The ethics reform package passed Friday was not the grand reform package promised by legislators on both sides of the aisle before the current session, but Missouri Democrats, in a news release, say it is "a small step forward":
The House of Representatives today voted 153-5 to grant final passage to ethics reform legislation that strengthens state law in several areas but fails to include important reforms championed by House Democrats, such as reinstating campaign contribution limits and prohibiting lawmakers from doing paid political work.

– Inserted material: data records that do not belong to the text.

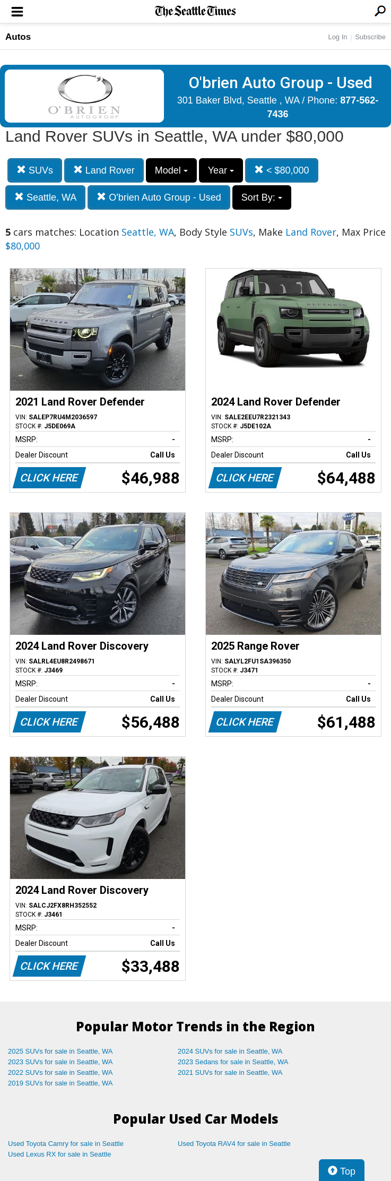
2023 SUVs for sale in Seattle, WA (60, 1062)
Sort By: (261, 197)
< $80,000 (281, 170)
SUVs (34, 170)
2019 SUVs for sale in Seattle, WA (60, 1083)
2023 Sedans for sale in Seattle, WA (233, 1062)
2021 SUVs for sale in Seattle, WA (230, 1072)
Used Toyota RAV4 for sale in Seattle (234, 1144)
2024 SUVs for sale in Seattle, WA (230, 1051)
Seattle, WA (45, 197)
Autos (18, 37)
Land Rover (104, 170)
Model (171, 170)
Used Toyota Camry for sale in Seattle (66, 1144)
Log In (337, 37)
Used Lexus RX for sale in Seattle (59, 1154)
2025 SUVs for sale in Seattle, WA (60, 1051)
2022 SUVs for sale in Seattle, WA (60, 1072)
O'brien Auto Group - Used (159, 197)
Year (221, 170)
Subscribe (370, 37)
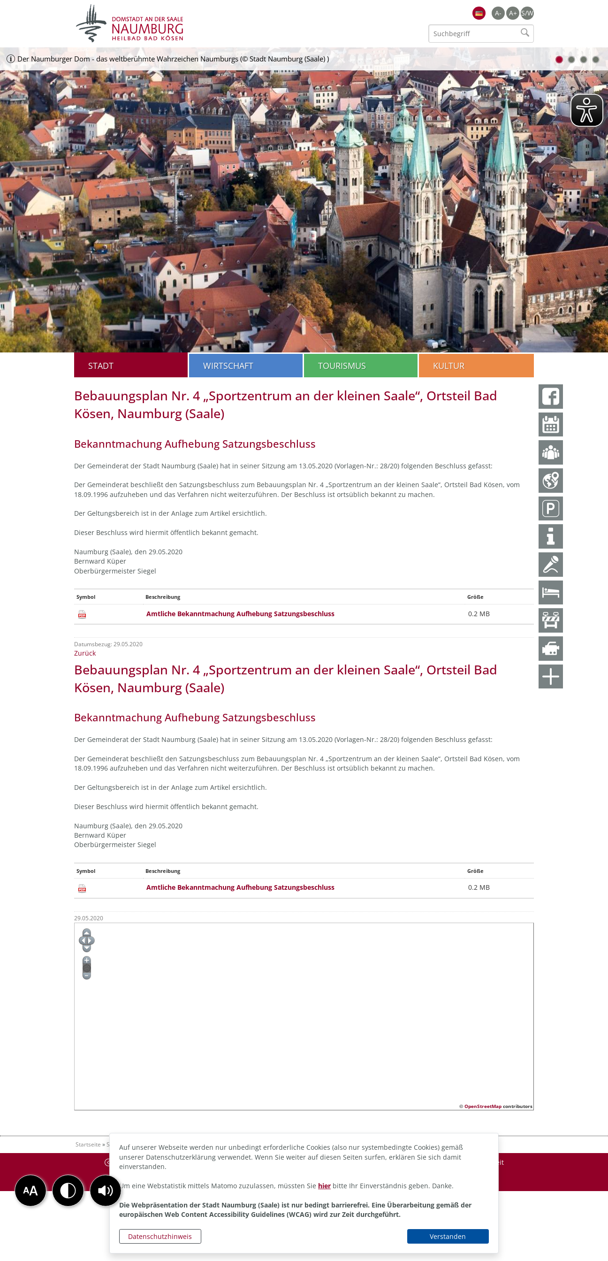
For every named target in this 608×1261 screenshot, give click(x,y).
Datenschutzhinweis (160, 1236)
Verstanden (448, 1236)
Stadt (101, 365)
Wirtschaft (228, 365)
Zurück (85, 653)
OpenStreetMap (483, 1106)
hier (324, 1185)
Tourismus (342, 365)
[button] (105, 1190)
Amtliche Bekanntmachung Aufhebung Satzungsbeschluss (240, 613)
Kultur (448, 365)
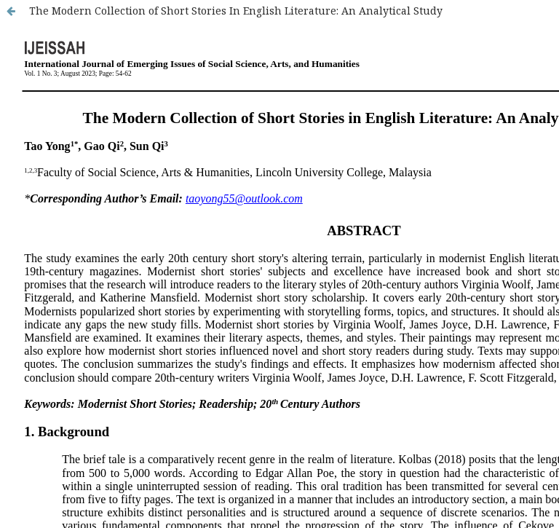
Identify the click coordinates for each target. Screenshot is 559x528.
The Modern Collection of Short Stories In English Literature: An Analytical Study (236, 10)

The final version of SB 844, which the Senate passed 32-1, was stripped of dozens of controversial provisions that House Republicans had loaded it up with, such as requiring Missourians who attempt to contact lawmakers other than their own to register as lobbyists and imposing stringent identification requirements designed to disenfranchise voters.
“Passage of this bill serves as a resounding repudiation of the sham ethics legislation House Republicans attempted to foist upon Missourians under the guise of reform,” said House Minority Leader Paul LeVota, D-Independence. “Although this bill leaves several vital reforms unaccomplished, it is a modest improvement over existing law. However, in the universe of possibilities, this is nowhere near the best bill that could have passed.”
The House version of SB 844 resulted in uniform statewide criticism of House Republicans. The Warrensburg Daily Star-Journal called the House version “a perversion of ethics,” while The Kansas Star said it “set a new bar for skullduggery and cynicism” and the St. Louis Post-Dispatch dubbed it the “Omnibus Bad Idea Act of 2010.”
Unfortunately, key reforms didn’t make it into the final bill. One would have outlawed the practice of lawmakers simultaneously running political consulting businesses, a practice that creates inherent conflicts of interest when a lawmaker/consultant can control the fate of his client’s legislation. Another called for imposing a waiting period before lawmakers who leave the General Assembly can become lobbyists. And most importantly, the bill fails to reinstate campaigns contribution limits, which were originally imposed by Missouri voters but repealed by Republican lawmakers in 2008.
“This bill is a small step forward, but much remains to be done to improve accountability and integrity in state government,” said Assistant House Minority Leader J.C. Kuessner, D-Eminence.